Word and element location data:

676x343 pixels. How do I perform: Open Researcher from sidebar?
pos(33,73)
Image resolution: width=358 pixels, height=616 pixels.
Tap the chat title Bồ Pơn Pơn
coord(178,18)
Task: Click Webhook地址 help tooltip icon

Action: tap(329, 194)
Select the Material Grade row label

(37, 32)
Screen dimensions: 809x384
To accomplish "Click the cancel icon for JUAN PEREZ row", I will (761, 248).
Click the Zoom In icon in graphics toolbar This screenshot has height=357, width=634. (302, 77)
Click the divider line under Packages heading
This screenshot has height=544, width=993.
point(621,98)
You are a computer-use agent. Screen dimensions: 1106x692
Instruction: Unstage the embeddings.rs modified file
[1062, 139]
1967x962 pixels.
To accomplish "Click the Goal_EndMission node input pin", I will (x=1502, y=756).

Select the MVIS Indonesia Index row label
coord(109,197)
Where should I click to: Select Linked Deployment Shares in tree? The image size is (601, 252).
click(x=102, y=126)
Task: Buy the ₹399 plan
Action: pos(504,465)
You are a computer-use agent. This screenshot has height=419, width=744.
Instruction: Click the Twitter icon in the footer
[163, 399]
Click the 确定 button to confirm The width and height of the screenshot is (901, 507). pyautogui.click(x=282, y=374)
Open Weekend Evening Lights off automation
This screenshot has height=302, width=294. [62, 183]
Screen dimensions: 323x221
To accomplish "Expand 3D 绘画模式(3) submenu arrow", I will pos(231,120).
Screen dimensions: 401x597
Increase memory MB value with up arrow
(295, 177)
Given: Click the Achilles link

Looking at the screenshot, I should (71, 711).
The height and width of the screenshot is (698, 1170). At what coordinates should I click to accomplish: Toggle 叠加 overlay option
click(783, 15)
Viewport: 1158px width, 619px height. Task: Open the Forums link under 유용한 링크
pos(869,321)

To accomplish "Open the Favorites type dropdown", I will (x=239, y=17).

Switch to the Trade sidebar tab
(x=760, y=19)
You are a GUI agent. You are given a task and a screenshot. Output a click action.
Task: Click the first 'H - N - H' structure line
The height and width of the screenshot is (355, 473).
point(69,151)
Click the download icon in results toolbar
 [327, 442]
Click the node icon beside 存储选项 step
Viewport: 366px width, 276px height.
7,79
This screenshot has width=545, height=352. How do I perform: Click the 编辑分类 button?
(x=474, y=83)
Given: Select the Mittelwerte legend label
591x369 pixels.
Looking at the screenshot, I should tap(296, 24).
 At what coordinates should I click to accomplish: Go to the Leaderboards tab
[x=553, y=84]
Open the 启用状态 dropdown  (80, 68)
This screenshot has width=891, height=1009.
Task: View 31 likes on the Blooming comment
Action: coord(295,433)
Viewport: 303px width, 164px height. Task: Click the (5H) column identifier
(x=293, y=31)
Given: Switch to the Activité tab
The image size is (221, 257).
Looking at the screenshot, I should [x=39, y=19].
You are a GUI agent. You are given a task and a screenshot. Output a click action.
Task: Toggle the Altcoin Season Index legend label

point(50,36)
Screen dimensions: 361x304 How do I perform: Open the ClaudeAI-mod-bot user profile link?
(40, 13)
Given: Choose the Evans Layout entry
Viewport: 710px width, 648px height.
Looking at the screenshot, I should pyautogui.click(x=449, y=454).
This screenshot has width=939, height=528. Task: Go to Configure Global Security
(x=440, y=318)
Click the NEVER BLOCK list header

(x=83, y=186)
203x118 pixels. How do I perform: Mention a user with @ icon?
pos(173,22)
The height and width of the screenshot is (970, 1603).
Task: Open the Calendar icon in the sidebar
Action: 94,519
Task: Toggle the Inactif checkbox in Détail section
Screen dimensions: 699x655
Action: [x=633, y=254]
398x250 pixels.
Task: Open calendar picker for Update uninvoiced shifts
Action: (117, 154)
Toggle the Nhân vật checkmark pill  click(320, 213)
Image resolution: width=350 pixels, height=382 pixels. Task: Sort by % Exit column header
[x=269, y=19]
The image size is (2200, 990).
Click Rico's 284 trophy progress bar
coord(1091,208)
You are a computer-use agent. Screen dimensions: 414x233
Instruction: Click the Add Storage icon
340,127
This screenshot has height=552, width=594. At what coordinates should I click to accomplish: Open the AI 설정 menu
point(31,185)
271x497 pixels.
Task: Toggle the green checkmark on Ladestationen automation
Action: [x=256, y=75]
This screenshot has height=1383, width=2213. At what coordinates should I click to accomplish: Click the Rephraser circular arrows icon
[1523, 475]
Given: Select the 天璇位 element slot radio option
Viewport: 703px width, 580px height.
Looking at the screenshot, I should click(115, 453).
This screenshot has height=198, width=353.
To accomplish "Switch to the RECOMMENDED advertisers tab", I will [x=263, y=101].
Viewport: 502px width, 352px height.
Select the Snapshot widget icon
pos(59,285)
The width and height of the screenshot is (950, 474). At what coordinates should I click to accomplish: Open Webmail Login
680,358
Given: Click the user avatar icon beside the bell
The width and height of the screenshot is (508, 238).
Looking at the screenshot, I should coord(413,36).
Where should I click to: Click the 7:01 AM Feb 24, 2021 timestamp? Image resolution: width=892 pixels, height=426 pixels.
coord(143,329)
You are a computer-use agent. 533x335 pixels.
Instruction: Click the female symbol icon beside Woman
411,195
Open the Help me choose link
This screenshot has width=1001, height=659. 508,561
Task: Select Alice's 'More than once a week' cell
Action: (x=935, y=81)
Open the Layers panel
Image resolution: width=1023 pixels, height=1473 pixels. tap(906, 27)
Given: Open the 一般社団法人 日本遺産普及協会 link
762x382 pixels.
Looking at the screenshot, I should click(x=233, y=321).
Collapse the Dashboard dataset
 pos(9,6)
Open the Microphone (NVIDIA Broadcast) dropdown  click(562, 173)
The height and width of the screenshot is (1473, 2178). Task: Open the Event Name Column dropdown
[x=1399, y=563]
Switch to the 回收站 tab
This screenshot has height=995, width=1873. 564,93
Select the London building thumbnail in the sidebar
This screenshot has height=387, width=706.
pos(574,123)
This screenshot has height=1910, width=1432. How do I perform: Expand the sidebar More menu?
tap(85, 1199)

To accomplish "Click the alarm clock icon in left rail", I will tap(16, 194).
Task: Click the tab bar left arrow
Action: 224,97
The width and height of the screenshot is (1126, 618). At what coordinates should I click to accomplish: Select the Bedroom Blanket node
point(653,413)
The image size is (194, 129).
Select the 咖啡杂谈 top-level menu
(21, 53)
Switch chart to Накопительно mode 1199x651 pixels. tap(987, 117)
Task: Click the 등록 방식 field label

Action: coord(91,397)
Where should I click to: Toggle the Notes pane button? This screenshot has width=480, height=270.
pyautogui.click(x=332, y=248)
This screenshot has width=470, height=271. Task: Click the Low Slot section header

### The problem
Repeat all of the records above word for word.

### Task response
676x343 pixels. How do I perform: Open Researcher from sidebar?
pos(33,73)
Image resolution: width=358 pixels, height=616 pixels.
Tap the chat title Bồ Pơn Pơn
coord(178,18)
Task: Click Webhook地址 help tooltip icon

Action: tap(329, 194)
Select the Material Grade row label

(37, 32)
Screen dimensions: 809x384
To accomplish "Click the cancel icon for JUAN PEREZ row", I will (761, 248).
Click the Zoom In icon in graphics toolbar This screenshot has height=357, width=634. (302, 77)
Click the divider line under Packages heading
This screenshot has height=544, width=993.
point(621,98)
You are a computer-use agent. Screen dimensions: 1106x692
Instruction: Unstage the embeddings.rs modified file
[1062, 139]
1967x962 pixels.
To accomplish "Click the Goal_EndMission node input pin", I will (x=1502, y=756).

Select the MVIS Indonesia Index row label
coord(109,197)
Where should I click to: Select Linked Deployment Shares in tree? The image size is (601, 252).
click(x=102, y=126)
Task: Buy the ₹399 plan
Action: pos(504,465)
You are a computer-use agent. This screenshot has height=419, width=744.
Instruction: Click the Twitter icon in the footer
[163, 399]
Click the 确定 button to confirm The width and height of the screenshot is (901, 507). pyautogui.click(x=282, y=374)
Open Weekend Evening Lights off automation
This screenshot has height=302, width=294. [62, 183]
Screen dimensions: 323x221
To accomplish "Expand 3D 绘画模式(3) submenu arrow", I will pos(231,120).
Screen dimensions: 401x597
Increase memory MB value with up arrow
(295, 177)
Given: Click the Achilles link

Looking at the screenshot, I should (71, 711).
The height and width of the screenshot is (698, 1170). At what coordinates should I click to accomplish: Toggle 叠加 overlay option
click(783, 15)
Viewport: 1158px width, 619px height. Task: Open the Forums link under 유용한 링크
pos(869,321)

To accomplish "Open the Favorites type dropdown", I will (x=239, y=17).

Switch to the Trade sidebar tab
(x=760, y=19)
You are a GUI agent. You are given a task and a screenshot. Output a click action.
Task: Click the first 'H - N - H' structure line
The height and width of the screenshot is (355, 473).
point(69,151)
Click the download icon in results toolbar
 [327, 442]
Click the node icon beside 存储选项 step
Viewport: 366px width, 276px height.
7,79
This screenshot has width=545, height=352. How do I perform: Click the 编辑分类 button?
(x=474, y=83)
Given: Select the Mittelwerte legend label
591x369 pixels.
Looking at the screenshot, I should tap(296, 24).
 At what coordinates should I click to accomplish: Go to the Leaderboards tab
[x=553, y=84]
Open the 启用状态 dropdown  (80, 68)
This screenshot has width=891, height=1009.
Task: View 31 likes on the Blooming comment
Action: coord(295,433)
Viewport: 303px width, 164px height. Task: Click the (5H) column identifier
(x=293, y=31)
Given: Switch to the Activité tab
The image size is (221, 257).
Looking at the screenshot, I should [x=39, y=19].
You are a GUI agent. You are given a task and a screenshot. Output a click action.
Task: Toggle the Altcoin Season Index legend label

point(50,36)
Screen dimensions: 361x304 How do I perform: Open the ClaudeAI-mod-bot user profile link?
(40, 13)
Given: Choose the Evans Layout entry
Viewport: 710px width, 648px height.
Looking at the screenshot, I should pyautogui.click(x=449, y=454).
This screenshot has width=939, height=528. Task: Go to Configure Global Security
(x=440, y=318)
Click the NEVER BLOCK list header

(x=83, y=186)
203x118 pixels. How do I perform: Mention a user with @ icon?
pos(173,22)
The height and width of the screenshot is (970, 1603).
Task: Open the Calendar icon in the sidebar
Action: 94,519
Task: Toggle the Inactif checkbox in Détail section
Screen dimensions: 699x655
Action: [x=633, y=254]
398x250 pixels.
Task: Open calendar picker for Update uninvoiced shifts
Action: (117, 154)
Toggle the Nhân vật checkmark pill  click(320, 213)
Image resolution: width=350 pixels, height=382 pixels. Task: Sort by % Exit column header
[x=269, y=19]
The image size is (2200, 990).
Click Rico's 284 trophy progress bar
coord(1091,208)
You are a computer-use agent. Screen dimensions: 414x233
Instruction: Click the Add Storage icon
340,127
This screenshot has height=552, width=594. At what coordinates should I click to accomplish: Open the AI 설정 menu
point(31,185)
271x497 pixels.
Task: Toggle the green checkmark on Ladestationen automation
Action: [x=256, y=75]
This screenshot has height=1383, width=2213. At what coordinates should I click to accomplish: Click the Rephraser circular arrows icon
[1523, 475]
Given: Select the 天璇位 element slot radio option
Viewport: 703px width, 580px height.
Looking at the screenshot, I should click(115, 453).
This screenshot has height=198, width=353.
To accomplish "Switch to the RECOMMENDED advertisers tab", I will [x=263, y=101].
Viewport: 502px width, 352px height.
Select the Snapshot widget icon
pos(59,285)
The width and height of the screenshot is (950, 474). At what coordinates should I click to accomplish: Open Webmail Login
680,358
Given: Click the user avatar icon beside the bell
The width and height of the screenshot is (508, 238).
Looking at the screenshot, I should coord(413,36).
Where should I click to: Click the 7:01 AM Feb 24, 2021 timestamp? Image resolution: width=892 pixels, height=426 pixels.
coord(143,329)
You are a computer-use agent. 533x335 pixels.
Instruction: Click the female symbol icon beside Woman
411,195
Open the Help me choose link
This screenshot has width=1001, height=659. 508,561
Task: Select Alice's 'More than once a week' cell
Action: (x=935, y=81)
Open the Layers panel
Image resolution: width=1023 pixels, height=1473 pixels. tap(906, 27)
Given: Open the 一般社団法人 日本遺産普及協会 link
762x382 pixels.
Looking at the screenshot, I should click(x=233, y=321).
Collapse the Dashboard dataset
 pos(9,6)
Open the Microphone (NVIDIA Broadcast) dropdown  click(562, 173)
The height and width of the screenshot is (1473, 2178). Task: Open the Event Name Column dropdown
[x=1399, y=563]
Switch to the 回收站 tab
This screenshot has height=995, width=1873. 564,93
Select the London building thumbnail in the sidebar
This screenshot has height=387, width=706.
pos(574,123)
This screenshot has height=1910, width=1432. How do I perform: Expand the sidebar More menu?
tap(85, 1199)

To accomplish "Click the alarm clock icon in left rail", I will tap(16, 194).
Task: Click the tab bar left arrow
Action: 224,97
The width and height of the screenshot is (1126, 618). At what coordinates should I click to accomplish: Select the Bedroom Blanket node
point(653,413)
The image size is (194, 129).
Select the 咖啡杂谈 top-level menu
(21, 53)
Switch chart to Накопительно mode 1199x651 pixels. tap(987, 117)
Task: Click the 등록 방식 field label

Action: coord(91,397)
Where should I click to: Toggle the Notes pane button? This screenshot has width=480, height=270.
pyautogui.click(x=332, y=248)
This screenshot has width=470, height=271. Task: Click the Low Slot section header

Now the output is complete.